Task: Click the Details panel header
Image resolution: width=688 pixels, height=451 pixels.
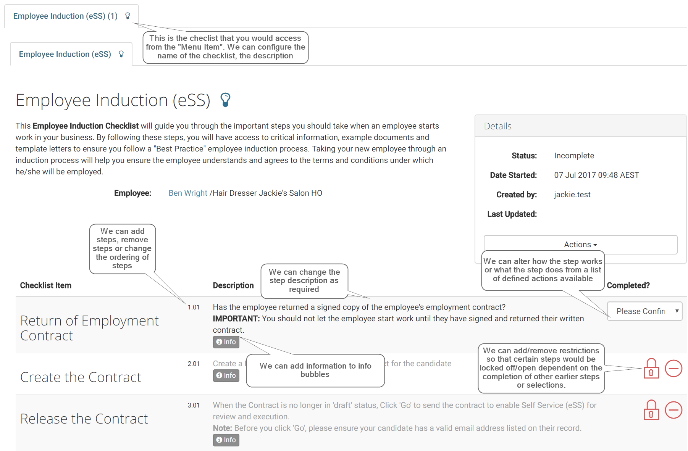Action: point(580,126)
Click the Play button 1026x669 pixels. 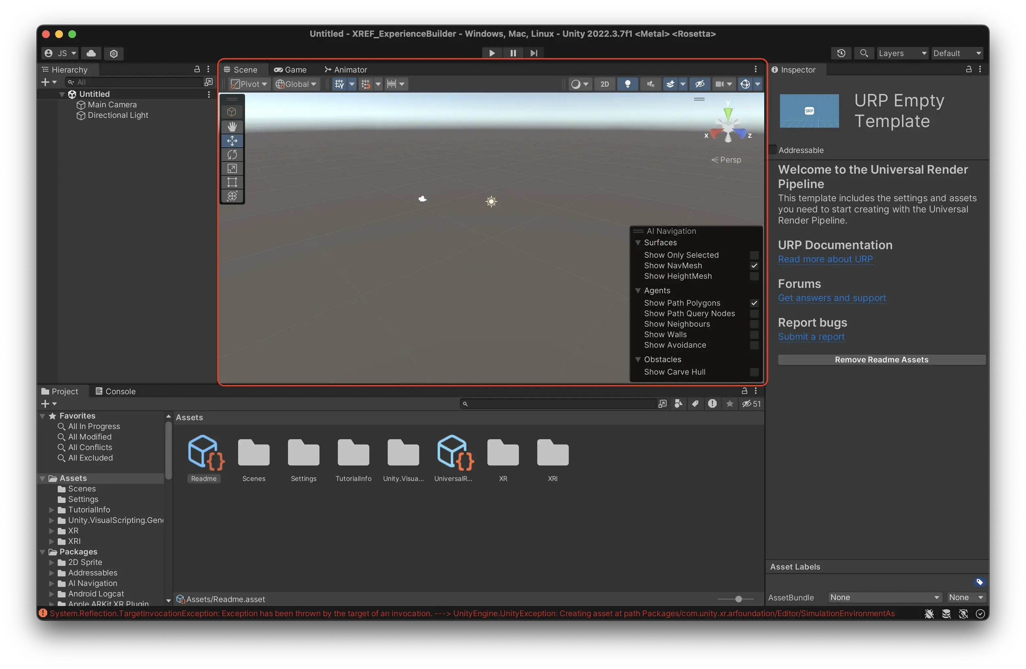pyautogui.click(x=492, y=53)
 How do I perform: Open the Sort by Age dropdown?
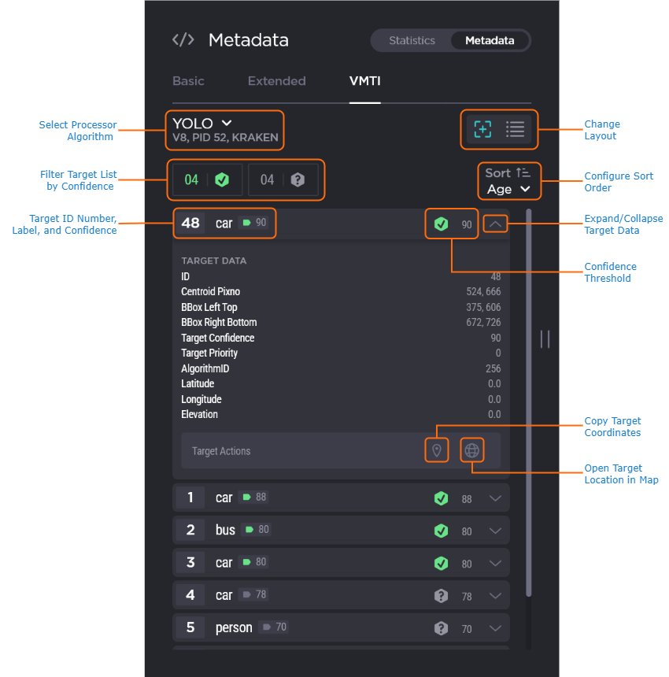point(508,189)
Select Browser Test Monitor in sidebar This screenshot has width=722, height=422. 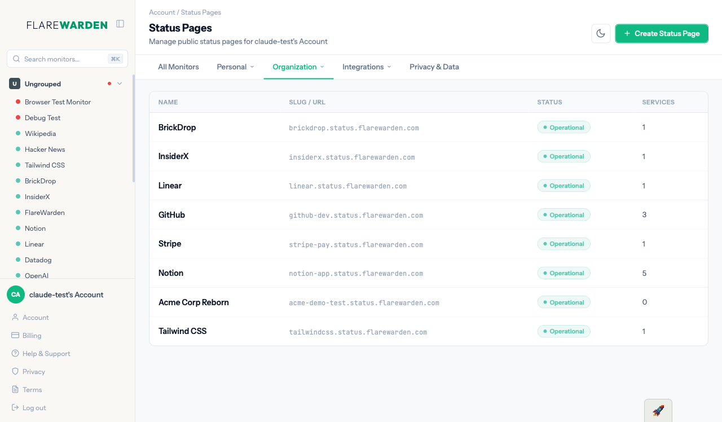pyautogui.click(x=58, y=102)
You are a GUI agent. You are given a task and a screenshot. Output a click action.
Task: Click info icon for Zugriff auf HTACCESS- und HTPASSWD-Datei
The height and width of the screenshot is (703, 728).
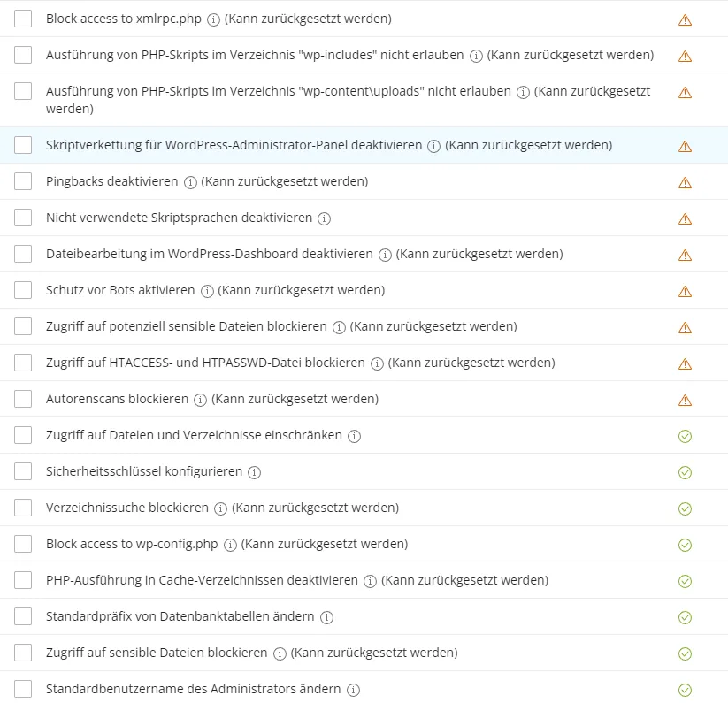pyautogui.click(x=377, y=363)
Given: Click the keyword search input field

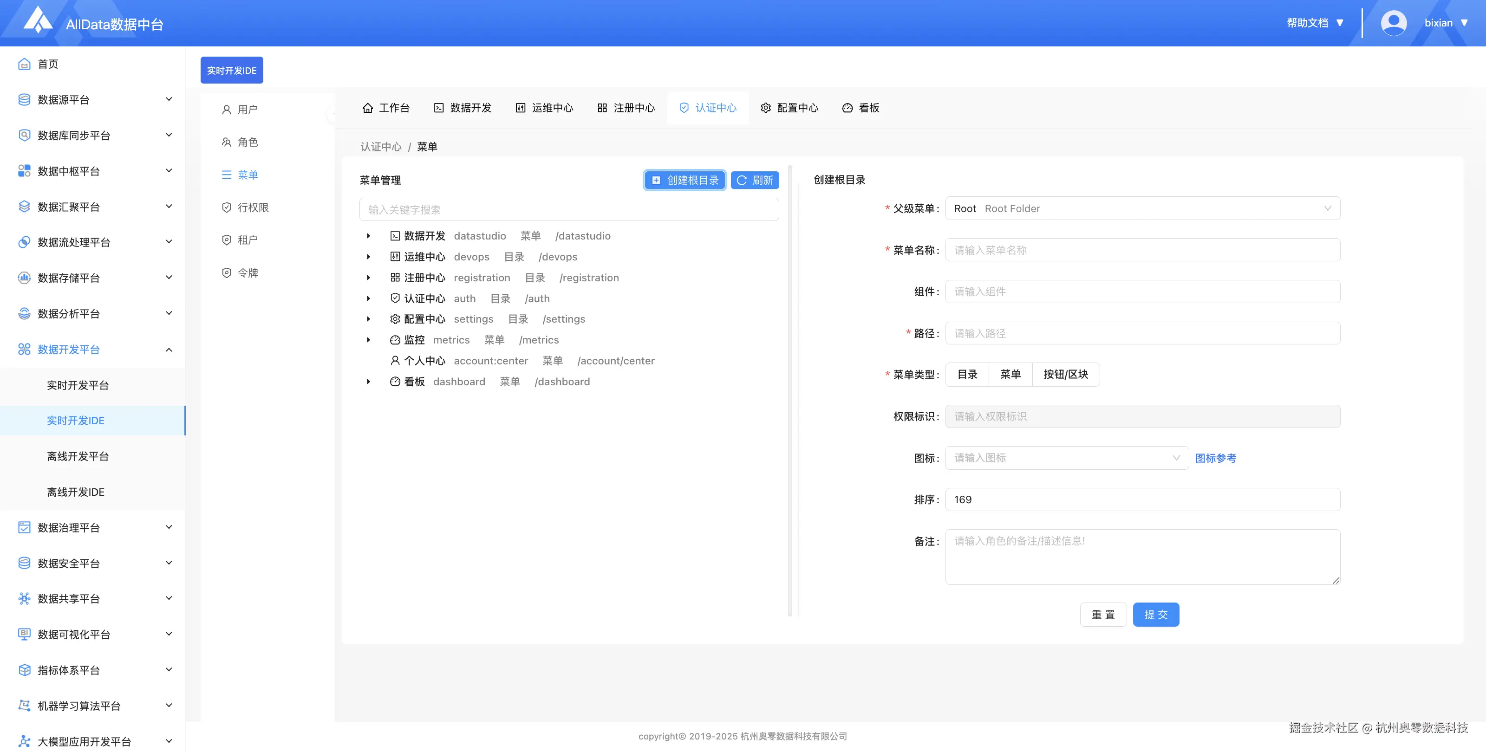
####################
## What needs to be done
Rewrite the lines from the one with "You are a GUI" through the last line as a JSON list of strings, one string per line, skipping blank lines and leaving out the pictures.

## Written solution
[
  "You are a GUI agent. You are given a task and a screenshot. Output a click action.",
  "Task: Click info icon for Zugriff auf HTACCESS- und HTPASSWD-Datei",
  "The height and width of the screenshot is (703, 728).",
  "pyautogui.click(x=377, y=363)",
  "Given: Click the keyword search input field"
]